## What you will do
Find the line with "The width and" in the records below. Output exactly from there until after the line with "the Focus moon", without pictures.

## Records provided
▼

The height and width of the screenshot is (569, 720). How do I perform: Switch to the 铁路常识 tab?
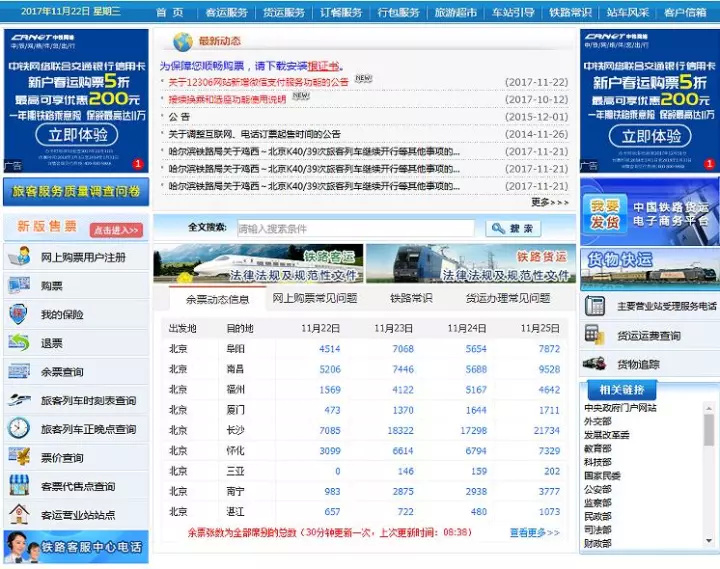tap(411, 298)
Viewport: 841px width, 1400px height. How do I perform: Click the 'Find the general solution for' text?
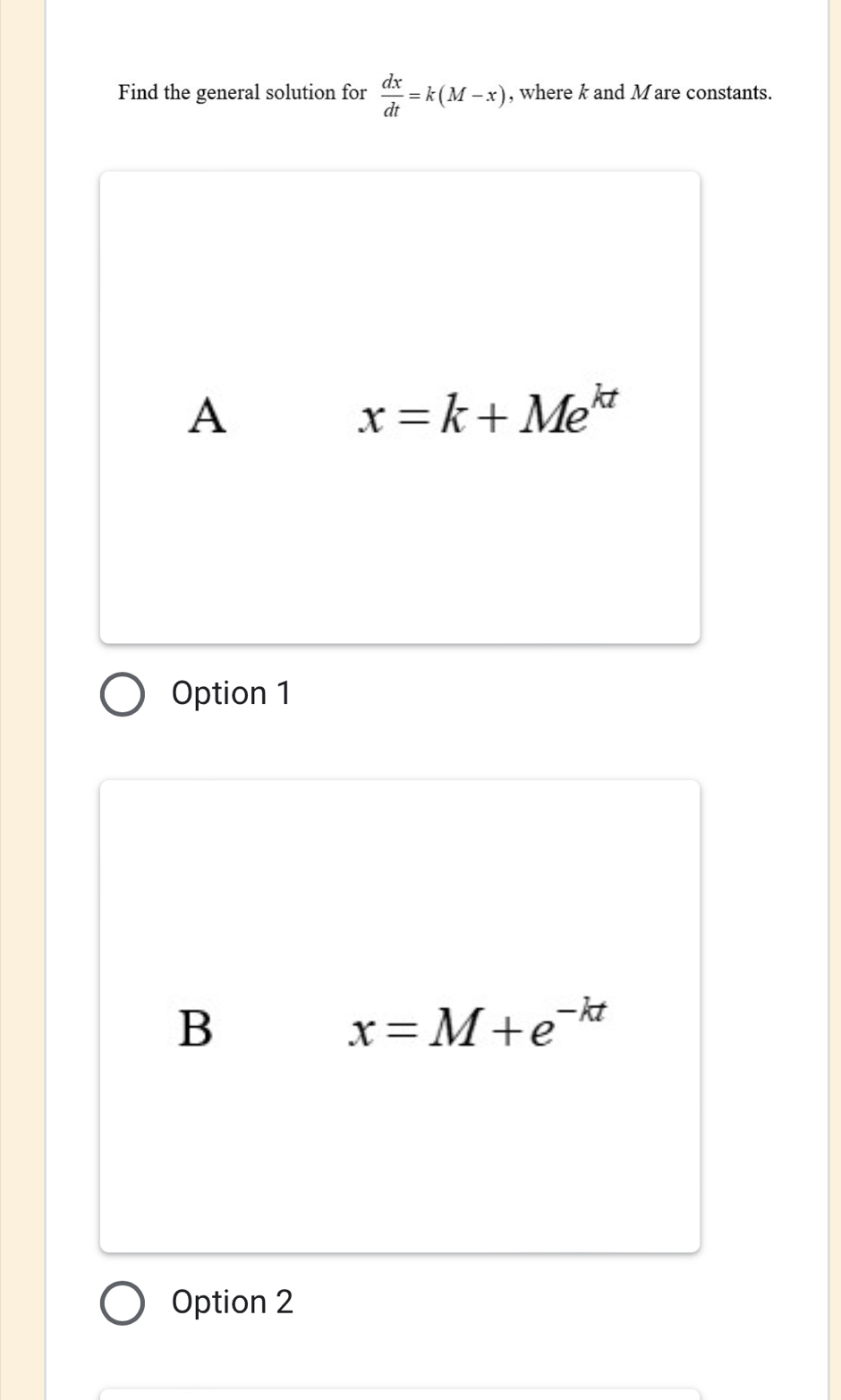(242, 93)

▲
▼

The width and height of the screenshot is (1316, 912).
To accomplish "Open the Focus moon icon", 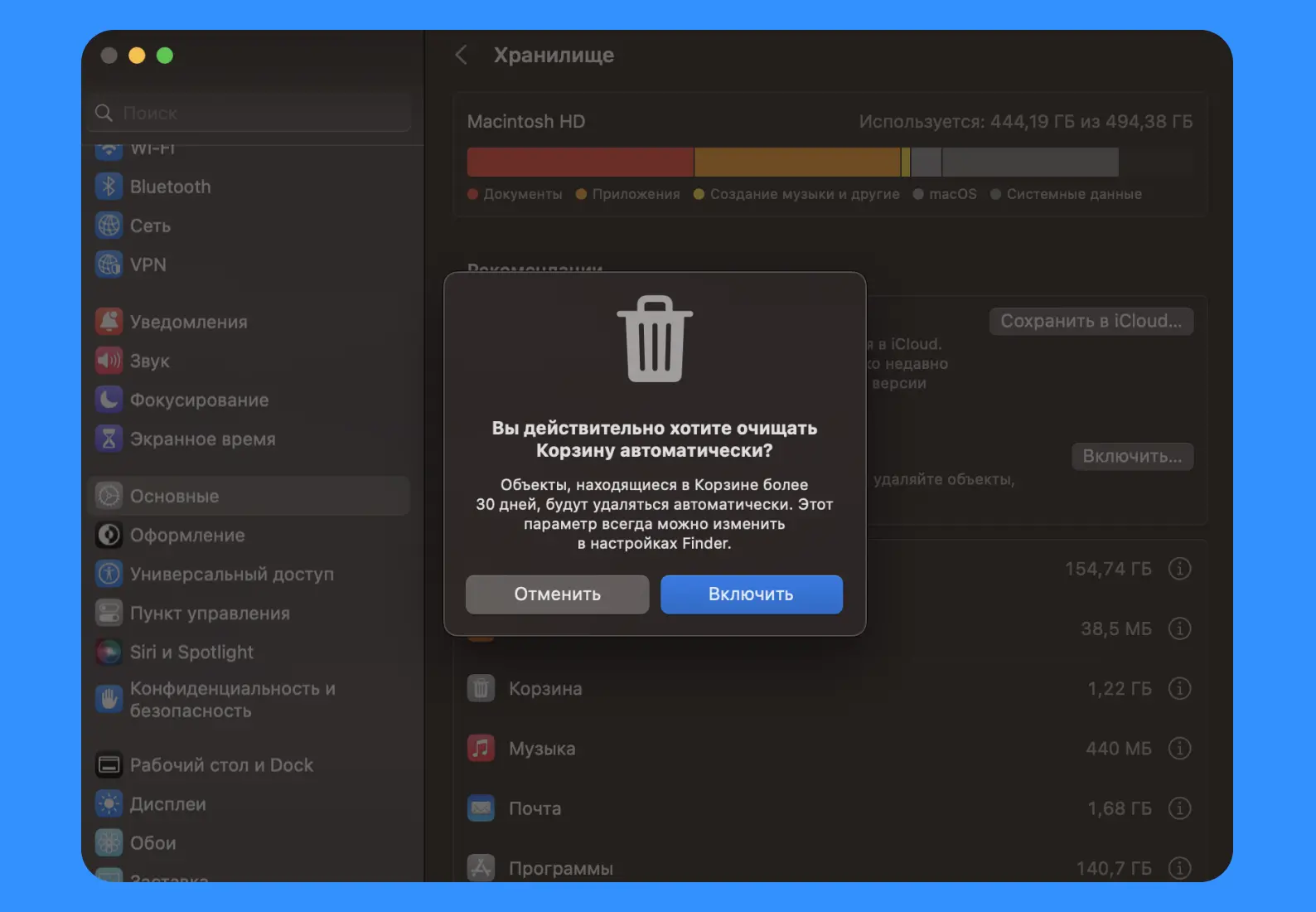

▲

## Result of the exercise
The width and height of the screenshot is (1316, 912).
To accomplish "Open the Focus moon icon", 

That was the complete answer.